First published in 1950

When I first read James Thurber’s The 13 Clocks, my mind was blown. I was in my first year of Uni and the library had such an amazing collection of children’s books, especially old classics. Many of the books I read in this period have become some of my favourites, and are what really, really, made me have so much love for this genre.

One of these books was The 13 Clocks.

I had never come across anything like it before. I remember marvelling at the cleverness of it, and being delighted and then moved by the characters (especially that most wicked of Dukes), and just being so completely taken in by the ease with which Thurber used language in such creative and challenging ways.

The 13 Clocks is a fractured fairytale. It begins with Once Upon a Time and ends with Happily Ever After but everything that comes in between is about as original as you can get.  Thurber subverts the genre in much the same way as Shrek and The Princess Bride do, but overall I find the irony to have a bit more of a bite.

The Prince, with the help of the Golux, must bring back the evil Duke one thousand jewels within nine and ninety hours or he will be ‘slit from his guggle to his zatch’, fed to the Todal, and lose Princess Saralinda to the wicked ways of the Duke. Sounds straightforward, and indeed, the tale is a good one. But the fun, and the brilliance of the story, can really be found in the wonderfully weird and wacky way Thurber tells it.
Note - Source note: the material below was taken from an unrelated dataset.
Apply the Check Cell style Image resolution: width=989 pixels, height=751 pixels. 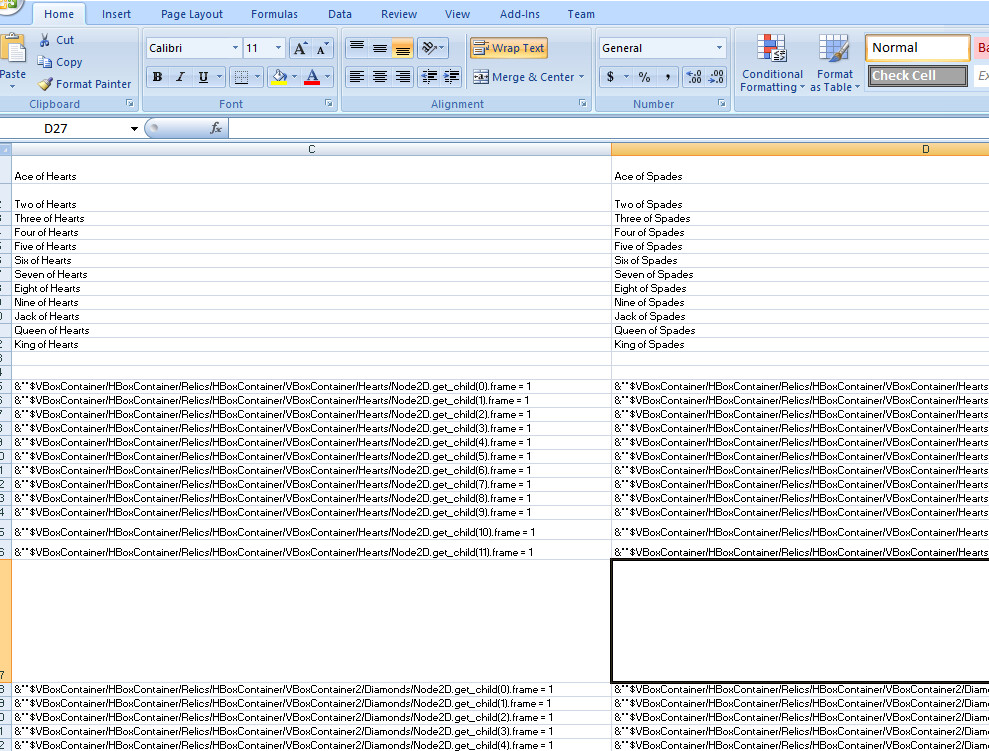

I think a love and understanding of fairytales, language and writing helped me develop the huge amount of admiration I have for this book. If a plot device can be exploited, it will be; if a sly aside or knowing wink can be dropped, it will be; if stylistic language choices can be made fun of, or drawn attention to, they will be (A morning glory that had never opened, opened in the courtyard. A cock that never crowed, began to crow. The light of morning stained the windows, and in the walls the cold Duke moaned, “I hear the sound of time;” and if character names can be outrageously self-referential, they will be.

This is why I love The 13 Clocks – because it is, I think, above all about a love of language. Amongst all the sly cleverness there are some lovely thoughts, passages, and imagery – like clocks being murdered and spilling their cogs and springs onto the stairs. The story in itself is also a rollicking adventure, with a few twists and reveals and high stakes. But it is also so gloriously silly, with things happening just because they can. One of my favourites is:

“A purple ball with gold stars on it came slowly bouncing down the iron stairs and winked and twinkled, like a naked child saluting priests. “What insolence is this?” the Duke demanded. “What is that thing?”
“A ball,” said Hark.
“I know that!” screamed the Duke. “But why? What does its ghastly presence signify?”

All sorts of irrelevant objects and happenstances are placed into the story in such an affectionate self-referential way. The story has fun with itself. The language has such fun with itself – for example the story will switch in and out of rhyme, and even when it doesn’t rhyme, there is an obvious metre used, a rhythm to what words are used and when. And all of it just completely sweeps you up and takes you away.

And yet the characters, for all their silliness, and the relative shortness of the book, feel familiar almost straight away. I found myself becoming invested in them and getting sucked into their crazy existence. I think where The 13 Clocks really wowed me was that Thurber, even among all the silliness, can tweak emotions so very subtly. A lot is revealed about the characters through just one line, or thought.

The Duke is particularly well done. He is so very mean and cruel – “We all have flaws ... Mine is being wicked” – his dark humours are hilariously appalling, and he is gloriously tempestuous. But he is also sad. And lonely. Thurber shows this in his obsession with slaying time, his thoughtless repetition of commands, the way he slashes “his sword at silence and at nothing.” Princess Saralinda and the Prince give the books its fun, the Duke’s henchmen give it comic relief, and the Golux gives it all its mischief and silliness. But I have always found, perhaps strangely, the evil Duke to give the book its heart.

I couldn’t love The 13 Clocks more if I tried. It is hard to find these days, but there is a newish wonderful hardback, illustrated edition with an introduction by Neil Gaiman, published by the New York Review Children’s Collection. If you can find it, this book will be well worth your time.